The triple-labeled sections were scanned in a Nikon A1R confocal microscope (Nikon, Japan) using the  × 20 and the 60 × oil immersion objectives. Multiple stacks of optical slices (1024 × 1024 pixels, z-steps 0.15 µm) were generated, which contained the KP-IR fibers in apposition to the cell bodies and the processes of GnRH-IR neurons. The separately recorded green, red, and far-red channels were merged and displayed with the ImageJ software running on an IBM compatible personal computer. Orthogonal views from different planes (x/y, x/z or y/z) of the confocal microscopic images were used to analyze the KP-immunoreactive fibers for apposition to GnRH neurons and CB1-immunoreactivity. To enable three-dimensional (3D) analyses, the images were further processed using the software Amira (6.0, Visual Imaging Group). The stacks of the optical slices were loaded into the visualization program and rendered in three dimensions with surfaces generated from above threshold immunoreactivity. The threshold was set individually for each image and color channel to minimize any noise, while maintaining the proper cellular boundaries. The surfaces generated from the three channels in the same optical volume were visualized to check for cell-to-cell contacts, and the presence of CB1-immunoreactivity in KP fibers associated with GnRH neurons.
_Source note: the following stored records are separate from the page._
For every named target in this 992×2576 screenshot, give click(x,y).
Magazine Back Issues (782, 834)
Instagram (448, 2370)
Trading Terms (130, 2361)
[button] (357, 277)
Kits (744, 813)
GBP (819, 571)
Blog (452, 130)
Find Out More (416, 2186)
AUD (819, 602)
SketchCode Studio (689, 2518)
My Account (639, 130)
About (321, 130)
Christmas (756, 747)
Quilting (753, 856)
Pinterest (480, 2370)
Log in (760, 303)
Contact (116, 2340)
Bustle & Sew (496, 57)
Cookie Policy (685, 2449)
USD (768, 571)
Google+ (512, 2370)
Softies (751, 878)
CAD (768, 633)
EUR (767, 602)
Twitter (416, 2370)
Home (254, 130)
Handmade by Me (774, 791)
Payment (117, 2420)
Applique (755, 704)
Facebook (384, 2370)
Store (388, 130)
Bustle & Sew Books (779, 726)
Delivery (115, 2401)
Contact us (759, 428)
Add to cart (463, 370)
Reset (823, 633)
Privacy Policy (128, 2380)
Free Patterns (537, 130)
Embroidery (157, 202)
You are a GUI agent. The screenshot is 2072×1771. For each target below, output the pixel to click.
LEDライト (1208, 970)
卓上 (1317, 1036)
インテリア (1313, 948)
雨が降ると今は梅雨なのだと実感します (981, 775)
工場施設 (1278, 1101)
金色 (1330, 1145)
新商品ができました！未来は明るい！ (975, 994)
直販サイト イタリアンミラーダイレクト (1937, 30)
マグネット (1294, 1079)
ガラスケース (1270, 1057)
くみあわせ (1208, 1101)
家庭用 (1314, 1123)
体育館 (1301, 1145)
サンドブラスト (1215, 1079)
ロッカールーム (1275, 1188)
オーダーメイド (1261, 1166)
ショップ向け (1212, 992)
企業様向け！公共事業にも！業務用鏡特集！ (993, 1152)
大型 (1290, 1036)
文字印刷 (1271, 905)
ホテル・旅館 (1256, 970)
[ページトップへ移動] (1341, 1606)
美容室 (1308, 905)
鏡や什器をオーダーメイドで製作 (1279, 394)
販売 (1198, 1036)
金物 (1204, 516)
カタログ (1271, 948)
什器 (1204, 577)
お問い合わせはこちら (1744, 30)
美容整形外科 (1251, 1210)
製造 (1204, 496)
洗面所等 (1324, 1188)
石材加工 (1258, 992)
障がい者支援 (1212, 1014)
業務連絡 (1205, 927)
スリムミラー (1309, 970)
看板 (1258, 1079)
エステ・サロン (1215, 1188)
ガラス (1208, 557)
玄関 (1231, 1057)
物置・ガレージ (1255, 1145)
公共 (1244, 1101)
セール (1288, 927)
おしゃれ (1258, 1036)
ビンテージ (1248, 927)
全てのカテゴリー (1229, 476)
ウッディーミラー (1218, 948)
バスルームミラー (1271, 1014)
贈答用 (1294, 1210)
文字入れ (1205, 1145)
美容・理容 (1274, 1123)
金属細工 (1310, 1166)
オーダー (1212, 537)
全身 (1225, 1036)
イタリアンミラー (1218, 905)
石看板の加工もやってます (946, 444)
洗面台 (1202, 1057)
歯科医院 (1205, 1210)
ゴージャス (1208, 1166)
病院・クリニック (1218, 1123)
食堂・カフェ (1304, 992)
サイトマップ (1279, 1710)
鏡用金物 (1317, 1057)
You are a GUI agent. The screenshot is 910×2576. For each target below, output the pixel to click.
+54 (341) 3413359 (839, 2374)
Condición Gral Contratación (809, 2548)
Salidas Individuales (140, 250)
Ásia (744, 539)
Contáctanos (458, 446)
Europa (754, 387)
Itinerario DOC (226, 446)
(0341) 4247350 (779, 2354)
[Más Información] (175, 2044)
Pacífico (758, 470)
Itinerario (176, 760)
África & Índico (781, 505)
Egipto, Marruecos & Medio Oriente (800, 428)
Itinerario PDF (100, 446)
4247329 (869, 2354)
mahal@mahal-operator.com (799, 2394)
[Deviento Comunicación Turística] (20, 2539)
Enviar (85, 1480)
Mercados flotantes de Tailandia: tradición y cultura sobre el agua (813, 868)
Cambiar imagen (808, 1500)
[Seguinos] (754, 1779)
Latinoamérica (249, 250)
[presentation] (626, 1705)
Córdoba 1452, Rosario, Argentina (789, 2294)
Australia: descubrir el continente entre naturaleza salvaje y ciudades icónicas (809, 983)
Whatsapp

This enabled verification of the findings from the two-dimensional confocal image analyses.
GnRH neurons (n = 6 per brains with successful viral labeling of RP3V kisspeptin neurons) located in the medial preoptic area and seen to be a candidate of receiving KP-IR afferents at 20 × magnifications were selected for 60 × scans and analyses. An axon was positive for CB1 when immunoreactivity was detected inside or in association with the cell membrane of the YFP-positive KP processes. No such signal was detected in CB1-KO mice (kindly provided by A. Zimmer, University of Bonn and bred at the Medical Gene Technology Unit of the Institute of Experimental Medicine).

Results

Expression of KP, CB1, VGLUT2, and VGAT in the RP3V and ARC regions: effect of estrogen

The RNAscope in situ hybridization technique detected mRNA signals for KP, CB1, VGLUT2, and VGAT concurrently in ovariectomized mouse models treated for 2 days either with EB or oil vehicle. In agreement with the previous reports (Gottsch et al. 2009), the KP mRNA signal showed an estrogen-dependent alteration in the RP3V (Fig. 1) and ARC (Fig. 2), and this has validated the animal models used in this study. Thus, there was a profound and area-specific effect of estrogen-treatment on the level of KP mRNAs in the RP3V and ARC (Fig. 3A). While EB-treatment significantly increased the mRNA levels for KP in the RPRV region (from 1.83 ± 0.41 to 4.51 ± 0.8, p < 0.02), the same treatment reduced it in the ARC (from 1.95 ± 0.56 to 0.63 ± 0.05, p = 0.02). The expression levels of VGAT and VGLUT2 were relatively low in both regions compared to the neighboring medial preoptic area (MPA) and/or the ventromedial hypothalamic nucleus (VMH) (Figs. 1 and 2). No significant differences were detected between the two animal models for VGAT mRNAs in the ARC and VGLUT2 mRNAs in both the RPRV and ARC. The VGAT mRNA signal was, however, significantly lower (p = 0.028) in the RP3V region of OVX-EB animals (0.29 ± 0.26) than in the OVX + OIL group (0.59 ± 0.07) (Fig. 3A). The CB1 mRNA was also relatively low in the RP3V and ARC compared to the neighboring MPA and VMH regions (Figs. 1 and 2), respectively. Additionally, CB1 mRNA showed an estrogen-sensitivity with signal being lower both in the RP3V (0.35 ± 0.14 vs 1.2 ± 0.19, p = 0.02) and ARC (0.33 ± 0.05 vs 0.16 ± 0.04, p = 0.05) of EB-treated mice compared to mice receiving vehicle only (Fig. 3A).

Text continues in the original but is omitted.